#### Görev A
Aşağıdaki ceza muhakemesi maddelerini aktaran metne göre şu soruları cevaplayın:
(i) Madde 206'ya göre, kanuna aykırı olarak elde edilmiş bir delil ne olur?
(ii) Madde 210'a göre, olayın delili yalnızca bir tanığın açıklamalarından ibaretse o tanık için ne yapılır?
(iii) Madde 217'ye göre hâkim kararını hangi delillere dayandırabilir?

#### Verilen Metin

————————

Yargıtay Cumhuriyet Başsavcılığı ise 01.02.2013 gün ve 239735 sayı ile;
"Yasal mevzuatımız incelendiğinde;
CMK"nun 192, 206, 210 ve 212. maddeleri şöyledir.
Madde 192 - (1) Mahkeme başkanı veya hâkim, duruşmayı yönetir ve sanığı sorguya çeker; delillerin ikame edilmesini sağlar.
(2) Duruşmada ilgili olanlardan biri duruşmanın yönetimine ilişkin olarak mahkeme başkanı tarafından emrolunan bir tedbirin hukuken kabul edilemeyeceğini öne sürerse mahkeme, bu hususta bir karar verir.
Madde 206 - (1) Sanığın sorguya çekilmesinden sonra delillerin ortaya konulmasına başlanır. (Ek 2 adet cümle: 25.05.2005-5353 S.K./29. md.) Ancak, sanığın tebligata rağmen mazeretsiz olarak gelmemesi sebebiyle sorgusunun yapılamamış olması, delillerin ortaya konulmasına engel olmaz. Ortaya konulan deliller, sonradan gelen sanığa bildirilir.
(2) Ortaya konulması istenilen bir delil aşağıda yazılı hallerde reddolunur:
a) Delil, kanuna aykırı olarak elde edilmişse.
b) Delil ile ispat edilmek istenilen olayın karara etkisi yoksa.
c) İstem, sadece davayı uzatmak maksadıyla yapılmışsa.
(3) Cumhuriyet savcısı ile sanık veya müdafii birlikte rıza gösterirlerse, tanığın dinlenmesinden veya başka herhangi bir delilin ortaya konulmasından vazgeçilebilir.
(4) (Mülga fıkra: 25.05.2005 - 5353 S.K./29. md.)
Madde 210 - (1) Olayın delili, bir tanığın açıklamalarından ibaret ise, bu tanık duruşmada mutlaka dinlenir. Daha önce yapılan dinleme sırasında düzenlenmiş tutanağın veya yazılı bir açıklamanın okunması dinleme yerine geçemez.
(2) Tanıklıktan çekinebilecek olan kişi, duruşmada tanıklıktan çekindiğinde, önceki ifadesine ilişkin tutanak okunamaz.
Madde 217 - (1) Hâkim, kararını ancak duruşmaya getirilmiş ve huzurunda tartışılmış delillere dayandırabilir. Bu deliller Hâkimin vicdani kanaatiyle serbestçe takdir edilir.
(2) Yüklenen suç, hukuka uygun bir şekilde elde edilmiş her türlü delille ispat edilebilir, denilmektedir.

————————

#### Saklanan veri kayıtları
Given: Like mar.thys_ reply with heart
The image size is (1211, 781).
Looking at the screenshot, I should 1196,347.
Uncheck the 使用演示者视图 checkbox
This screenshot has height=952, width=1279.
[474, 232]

————————

#### Görev B
Yukarıdaki kayıtların bütün satırlarını hiçbir şey değiştirmeden yeniden yazın.

#### Son Cevap A
(i) Reddolunur.
(ii) Duruşmada mutlaka dinlenir.
(iii) Duruşmaya getirilmiş ve huzurunda tartışılmış delillere.

#### Son Cevap B
Given: Like mar.thys_ reply with heart
The image size is (1211, 781).
Looking at the screenshot, I should 1196,347.
Uncheck the 使用演示者视图 checkbox
This screenshot has height=952, width=1279.
[474, 232]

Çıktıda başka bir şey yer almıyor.